We still have no idea why this is good for a hangover, I don’t think eating semi-grossness the morning after will make you feel better. Maybe the logic is that you will puke out all the crap in your system thereby purging your system of toxins.

I’ve had Korean food several times before, so I was expecting rice noodles and seaweed, but maybe there are different subcategories. There was a poster on the wall advertising beef tripe soup that we couldn’t decipher, even though it was in English, sort of. It reminded me of reading the English Indian newspapers.

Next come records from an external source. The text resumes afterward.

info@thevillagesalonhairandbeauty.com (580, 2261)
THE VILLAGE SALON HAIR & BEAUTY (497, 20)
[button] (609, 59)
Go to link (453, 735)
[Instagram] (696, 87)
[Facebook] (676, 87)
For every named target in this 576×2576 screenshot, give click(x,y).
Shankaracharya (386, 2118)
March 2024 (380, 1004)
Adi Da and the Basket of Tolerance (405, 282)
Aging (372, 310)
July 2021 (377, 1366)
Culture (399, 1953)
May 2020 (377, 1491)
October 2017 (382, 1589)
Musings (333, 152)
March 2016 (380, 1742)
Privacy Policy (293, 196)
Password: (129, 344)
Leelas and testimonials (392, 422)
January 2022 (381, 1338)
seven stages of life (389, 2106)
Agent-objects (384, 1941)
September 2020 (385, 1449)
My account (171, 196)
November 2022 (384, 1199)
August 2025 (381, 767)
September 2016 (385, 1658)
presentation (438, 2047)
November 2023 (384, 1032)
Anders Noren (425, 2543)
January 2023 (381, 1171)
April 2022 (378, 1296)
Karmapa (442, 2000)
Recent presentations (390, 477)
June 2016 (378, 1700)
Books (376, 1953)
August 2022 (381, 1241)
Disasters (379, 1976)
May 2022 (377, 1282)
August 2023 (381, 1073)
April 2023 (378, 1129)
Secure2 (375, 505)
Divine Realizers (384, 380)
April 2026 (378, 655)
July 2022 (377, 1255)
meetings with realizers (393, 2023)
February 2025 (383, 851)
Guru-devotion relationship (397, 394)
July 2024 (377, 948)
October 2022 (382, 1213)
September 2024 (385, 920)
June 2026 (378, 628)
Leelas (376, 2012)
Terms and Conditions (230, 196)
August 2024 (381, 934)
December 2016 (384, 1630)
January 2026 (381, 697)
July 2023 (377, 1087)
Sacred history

Anyway, fun times. Then we had ice cream with oreo crumbs and melted peanut butter since we earned it, somehow.

4 comments:

sue said...

you were in my neighborhood!! i heart korean food. though i usually avoid ordering things with seafood in them because in that "we're asian" way all the seafood (as you discovered) comes with shells on...

Jon said...

Somehow, the best stories seem to start with "we were hugry in Korea town."
I was a little concerned when I read the title... but hey, it's mom's job to worry about that.
Speaking of mom (and seafood) when we were in Calgary and I was working at Staples, she brought me some Japanese food with whole marinated baby octopi. The tentacles aren't bad. However, the head's a little unnerving. Y'know, the whole crunchiness of the beak contrast with the mushy brain.
Anyway...

Anonymous said...

that sounds....almost enough to turn me into a vegetarian too : )

Dinah said...

I miss you! Not because I want to eat the Korean food but just to think about it. And I'm so hungry for ice cream...I'm gonna go have some (maple walnut, still no cccd in sight).